Сир, я со всевозможным смирением вверяю себя Вашей милости и молю всемогущего Бога даровать Вам долгую и счастливую жизнь.

Из Копенгагена, 12 ноября,

Ваш покорнейший слуга Джеймс, герцог Оркнейский».

Двенадцатое ноября! Но во Франции так и не предприняли никаких действий. Несмотря на величавый и почтительный тон, письмо никак не помогло ему.

Мария испустила страдальческий стон, который на этот раз не был притворным. Мир поворачивался к ним своей темной стороной. А Фредерик, как она внезапно вспомнила, являлся одним из неудачливых претендентов на руку королевы Елизаветы. Англия в курсе событий.

Дрожащими пальцами она вскрыла другое письмо.

«Моя дражайшая жена!

Я составляю это послание, как ты однажды написала мне, как будто разговариваю с самим собой, не зная о том, придется ли тебе когда-либо прочитать его. Но писать тебе – все равно что писать самому себе, ибо мы – одно целое. Сейчас я чувствую это еще сильнее, чем раньше, даже больше, чем в то время, когда мы были вместе.

Итак, мы оба находимся в тюрьме против своей воли. Твоя темница, любимая, хуже моей, поскольку твои тюремщики являются твоими врагами, тогда как мои не имеют ничего против меня.
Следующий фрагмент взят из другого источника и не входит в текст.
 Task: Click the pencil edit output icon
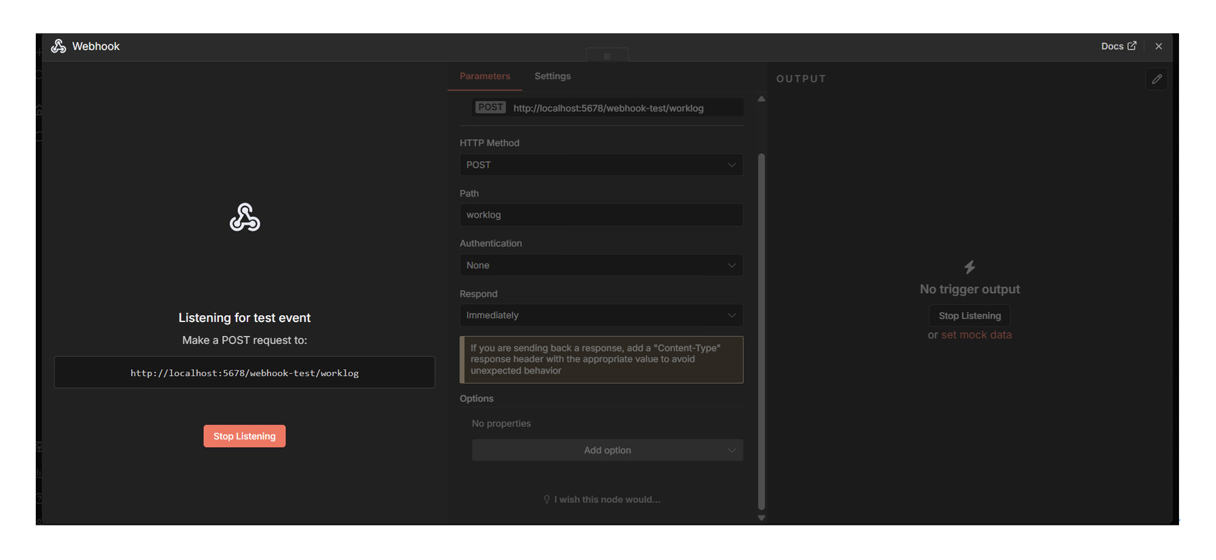[1156, 79]
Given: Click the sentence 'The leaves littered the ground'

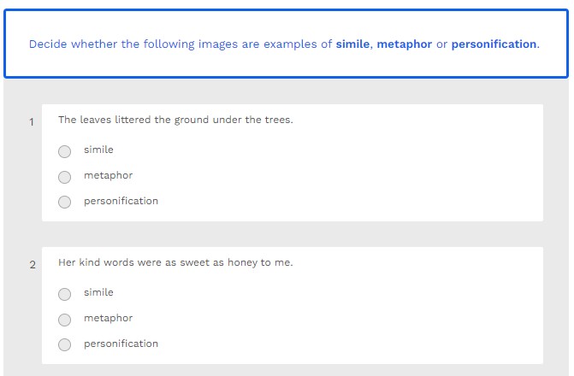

В Бергене меня задержали по местным делам, а здесь держат в качестве политической пешки. Я надеюсь в конце концов убедить их, что мое заключение бессмысленно. Никто не заплатит за меня выкуп, и теперь я имею очень скромное политическое значение. Единственная моя задача, которая, как ни прискорбно, оказалась невыполненной, – получить помощь для тебя.

Если когда-либо и по какой бы то ни было причине тебе будет польза в расторжении нашего брака, выбери этот путь. Возможно, это все, что я могу сделать для тебя сейчас. Но знай, что в моем сердце ты навсегда останешься мой женой.